COOPER SPUR, Ore. – Notes left by a trio of climbers missing on Mount Hood show they have supplies that could help them survive in the blizzard conditions on Oregon's highest mountain, officials said Friday.
"I always knew they were squared away," said Capt. Christopher Bernard of the Air Force Reserve's 304th Rescue Squadron. "But it just tells me they did all the right things."
At a news conference, Bernard pointed to an orange, handwritten note the climbers left at a ranger station before they started their climb last week.
It said the climbers took gear such as food, fuel, bivvy sacks, a shovel and ropes, all of which could be helpful as the three hunkered down in the storms.
The note was among three pieces of paper authorities say are known to have been left behind. The others were in the climbers' vehicle left at the trail head and at the Cloud Cap campground at about 6,000 feet, which is a staging area for the search.
The note displayed by Bernard was faxed to the sheriff's department Sunday, the day the climbers were reported missing, said officials at the U.S. Forest Service ranger station in Hood River.
Bernard also said a C-130 Hercules aircraft was to fly from Nevada to join the search,
The C-130 would be more effective against the winds, which have reached up to 100 mph in gusts at higher elevations on the 11,239-foot mountain. Plans called for the plane to go up at about 2 p.m. Pacific time, he said.
Bernard said that the rescue teams were preparing for a major push on Saturday, when the weather was expected to be better, though colder.
"This is going to be probably an assault from all directions — south side, north side and helicopter," he said.
Volunteers have braved blistering winds and blinding snowstorms to no avail since the trio was reported missing after what was to be a two-day climb of the rugged north face of the peak.
Authorities believe that one of the climbers — 48-year-old Kelly James of Dallas, Texas — may be in a snow cave just below Mount Hood's summit. On Sunday, he used his cell phone to call relatives to say he was in a snow cave and the two others had gone to get help on Saturday.
Hood River County sheriff's Deputy Chris Guertin said that under optimum conditions a rescue team might be able to reach the snow cave within four to six hours from the Cloud Cap Inn at the 6,000-foot level.
On Friday morning, two wives and a sister of the climbers appeared on morning news shows.
"They're not quitters," said James' wife, Karen, as she locked hands in a single grip with climber Brian Hall's sister, Angela, and Michaela Cooke, wife of Jerry "Nikko" Cooke, of New York.

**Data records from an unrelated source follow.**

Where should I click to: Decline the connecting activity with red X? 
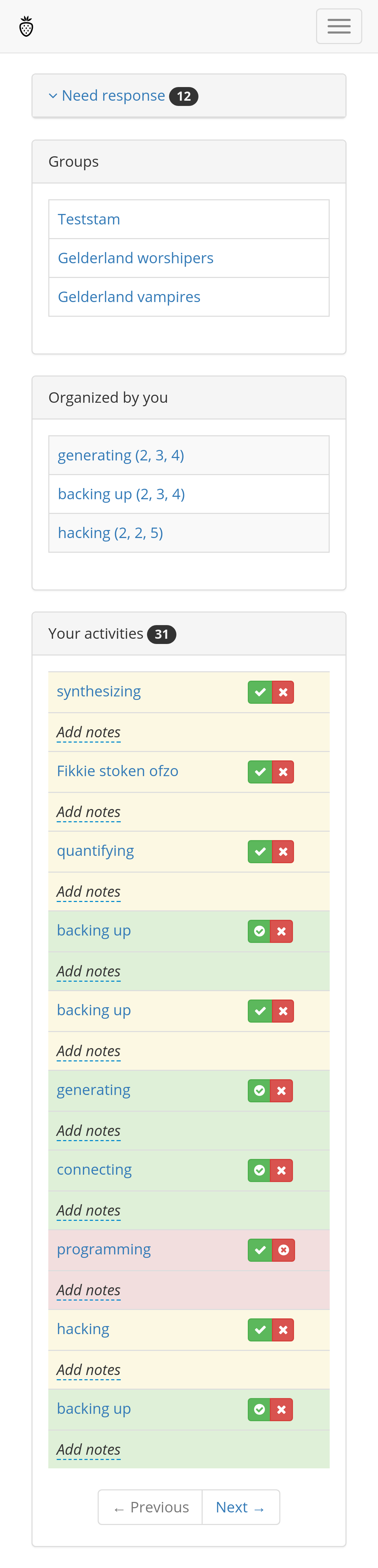pyautogui.click(x=282, y=1170)
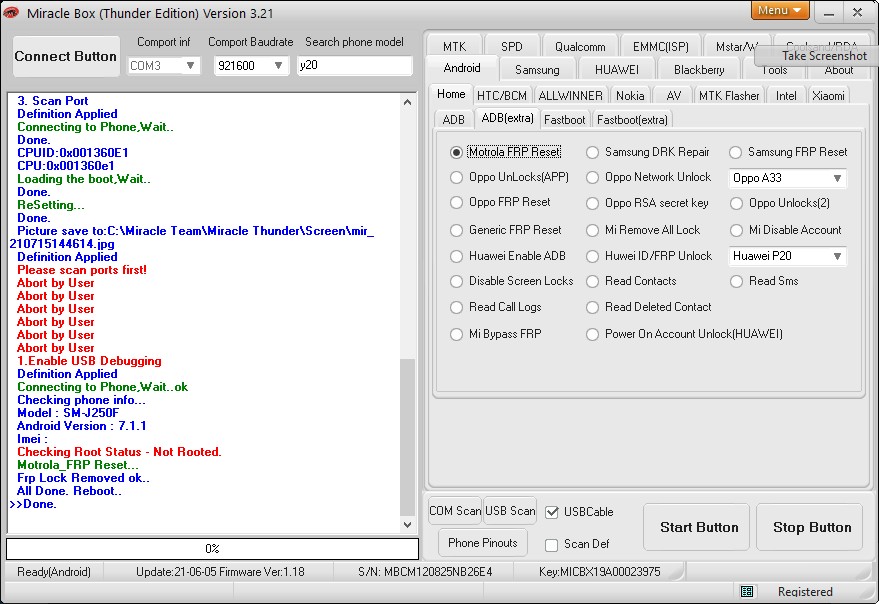Screen dimensions: 879x604
Task: Open the orange Menu button
Action: pos(780,10)
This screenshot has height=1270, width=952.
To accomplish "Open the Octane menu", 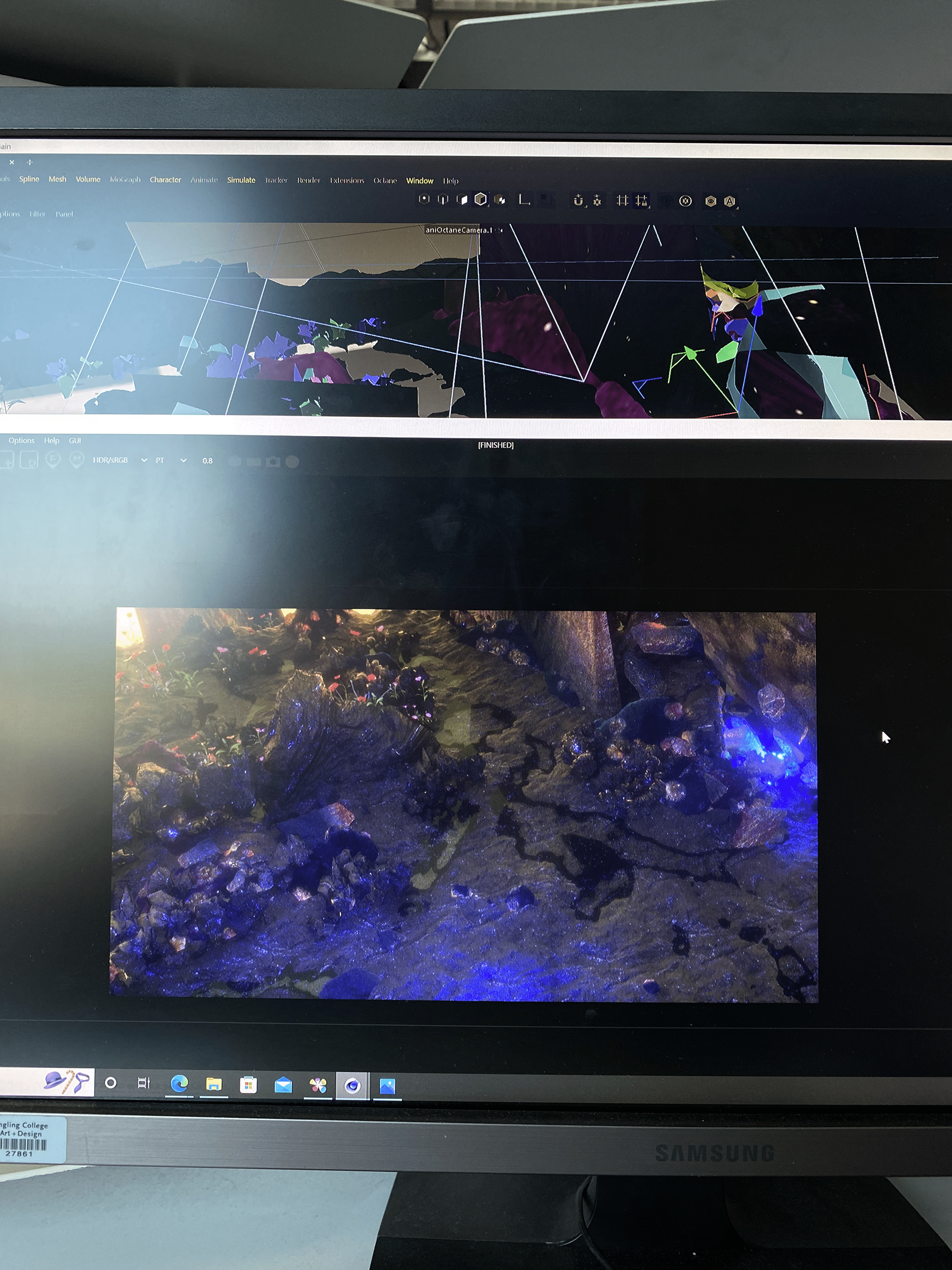I will pyautogui.click(x=385, y=181).
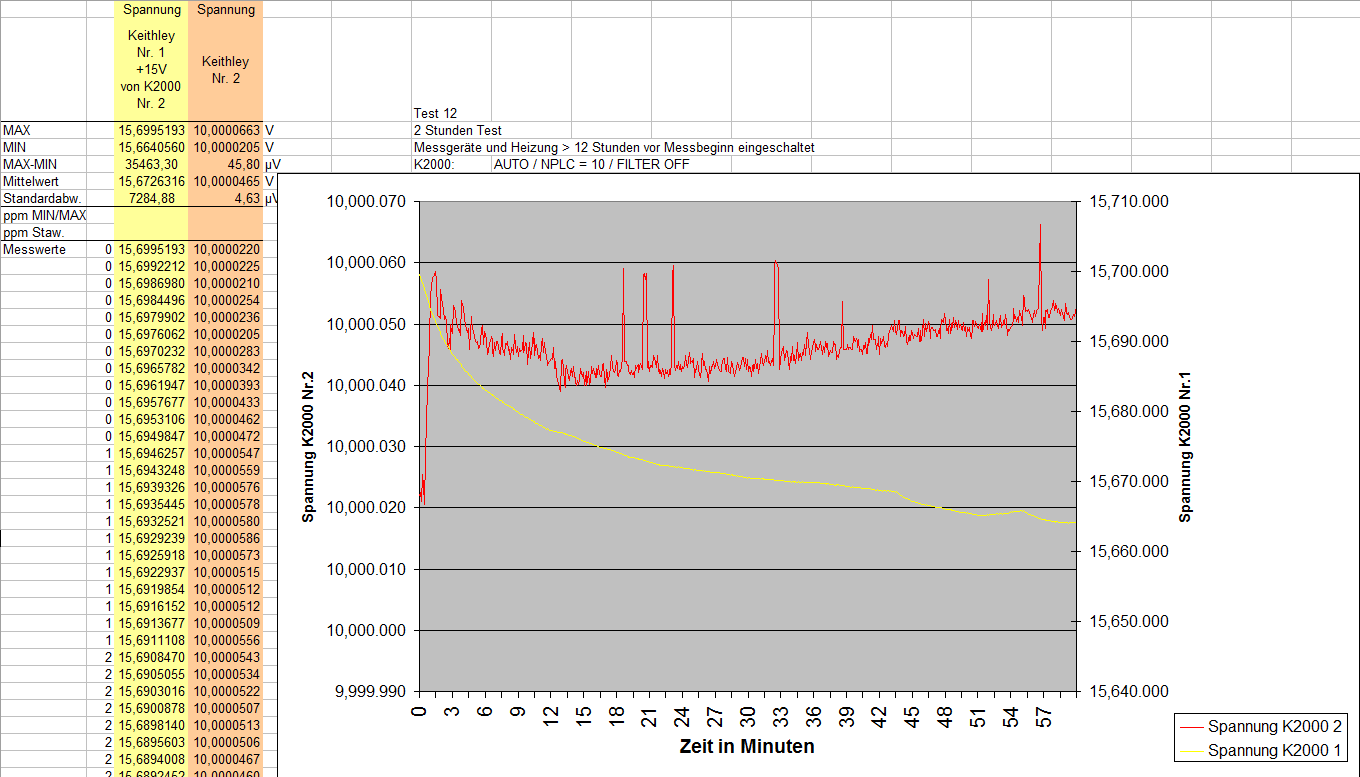Select the yellow Keithley Nr. 1 header cell
Image resolution: width=1360 pixels, height=777 pixels.
click(151, 69)
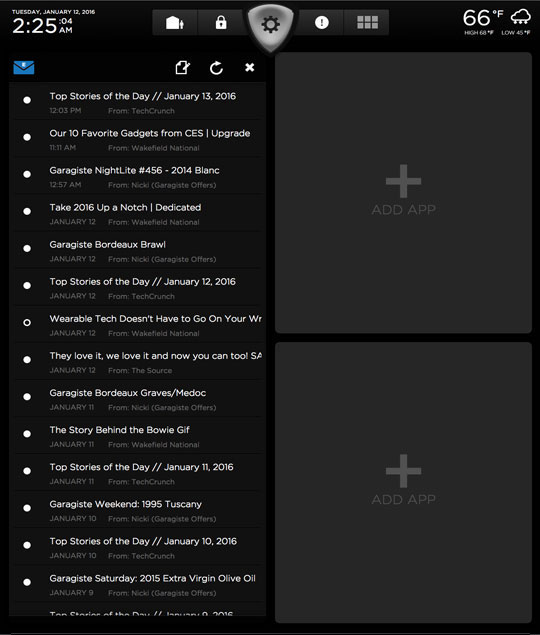Open the apps grid icon

(367, 23)
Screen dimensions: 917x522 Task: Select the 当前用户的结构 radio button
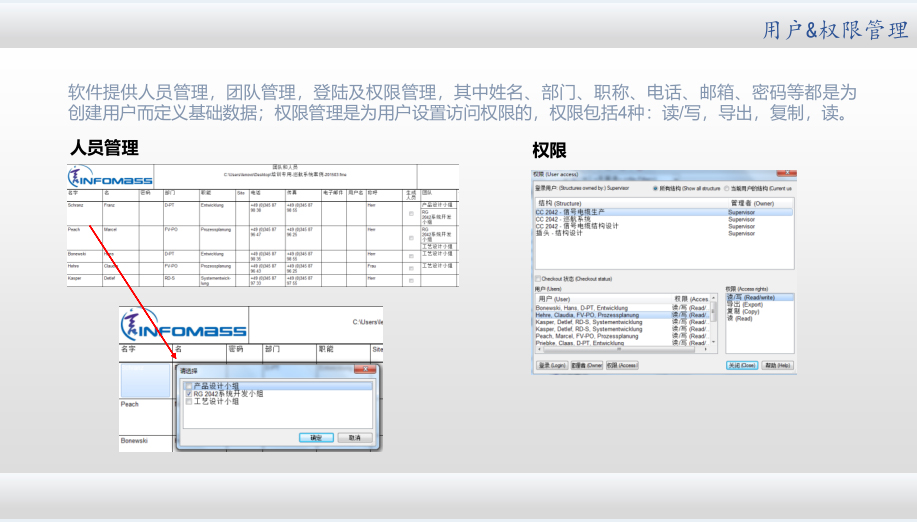pyautogui.click(x=726, y=188)
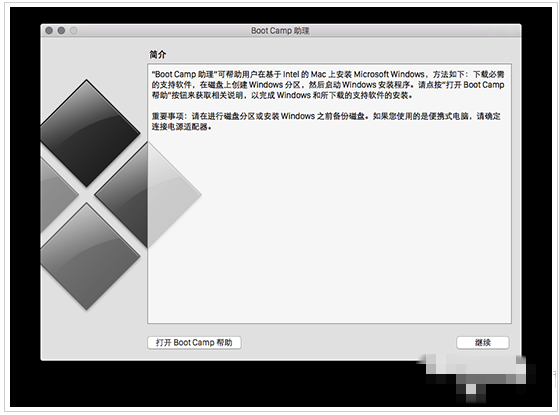Click the disabled zoom window button
The height and width of the screenshot is (415, 559).
point(73,31)
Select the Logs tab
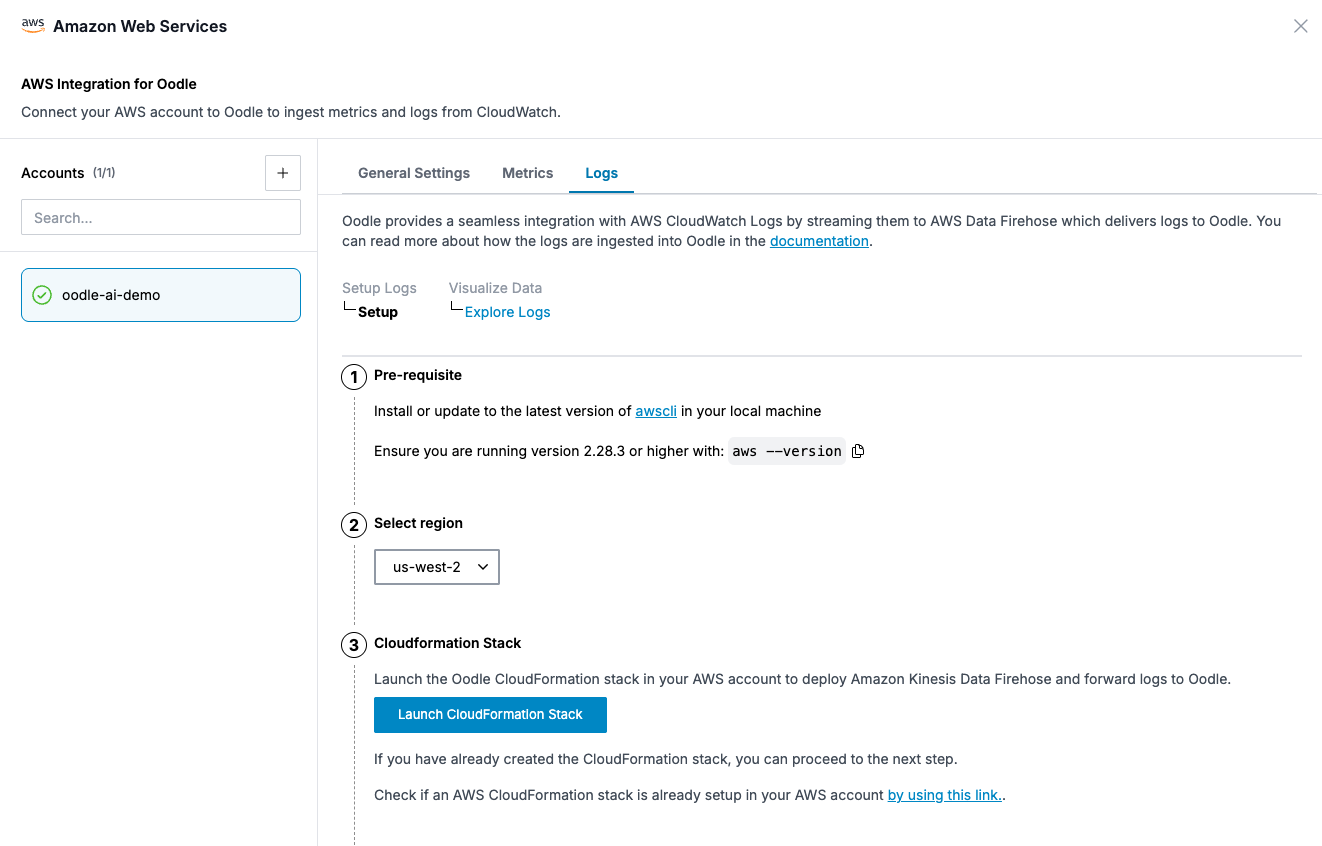Screen dimensions: 1322x846 click(601, 173)
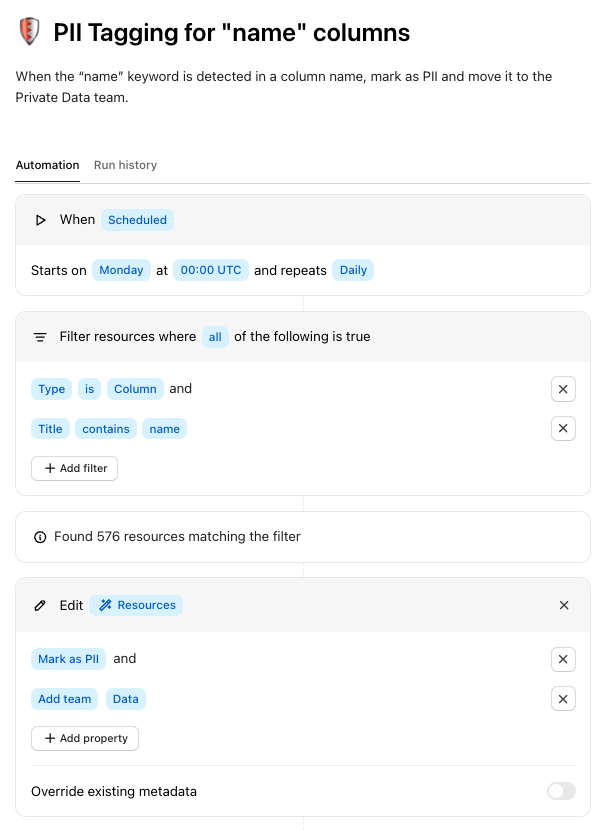The width and height of the screenshot is (605, 830).
Task: Switch to the Run history tab
Action: click(x=125, y=165)
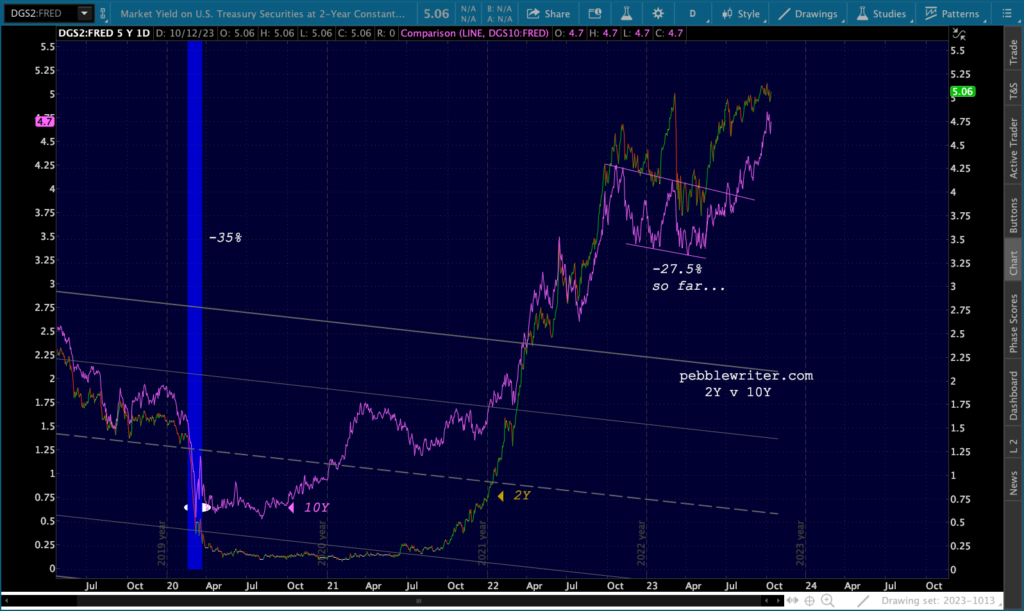Select the trendline drawing tool icon
The height and width of the screenshot is (611, 1024).
(863, 601)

Like James, Hall is from Dallas.
"The most important thing about them is their spirit that they all share, and that they, they know what to do, and they plan so meticulously so that they can carry out the adventures that they have done all over the world," Hall's sister said.
An attempt to use small, unmanned planes carrying cameras that can detect body heat was stymied Thursday when lenses fogged up because of precipitation, but more were sent in by Sno-Cat 9 miles to the inn Thursday afternoon. Bernard said the drones were to fly again Friday.
The flights reached about 6,500 feet, said John Blitch, leader of the Colorado nonprofit group Aracar, which provided the planes. The planes will be kept outside to acclimatize them for a later attempt, he said.
Two search teams were out on the slopes Thursday. One team made it to a shelter on Cooper Spur at about the 7,500-foot level, according to sheriff's Sgt. Gerry Tiffany.
He said the weather outlook for the search on Friday was "very poor" with extreme avalanche danger. Winds of 100 to 140 mph were expected on the mountain, along with up to 18 inches of snow, followed by a sharp temperature drop, Tiffany said.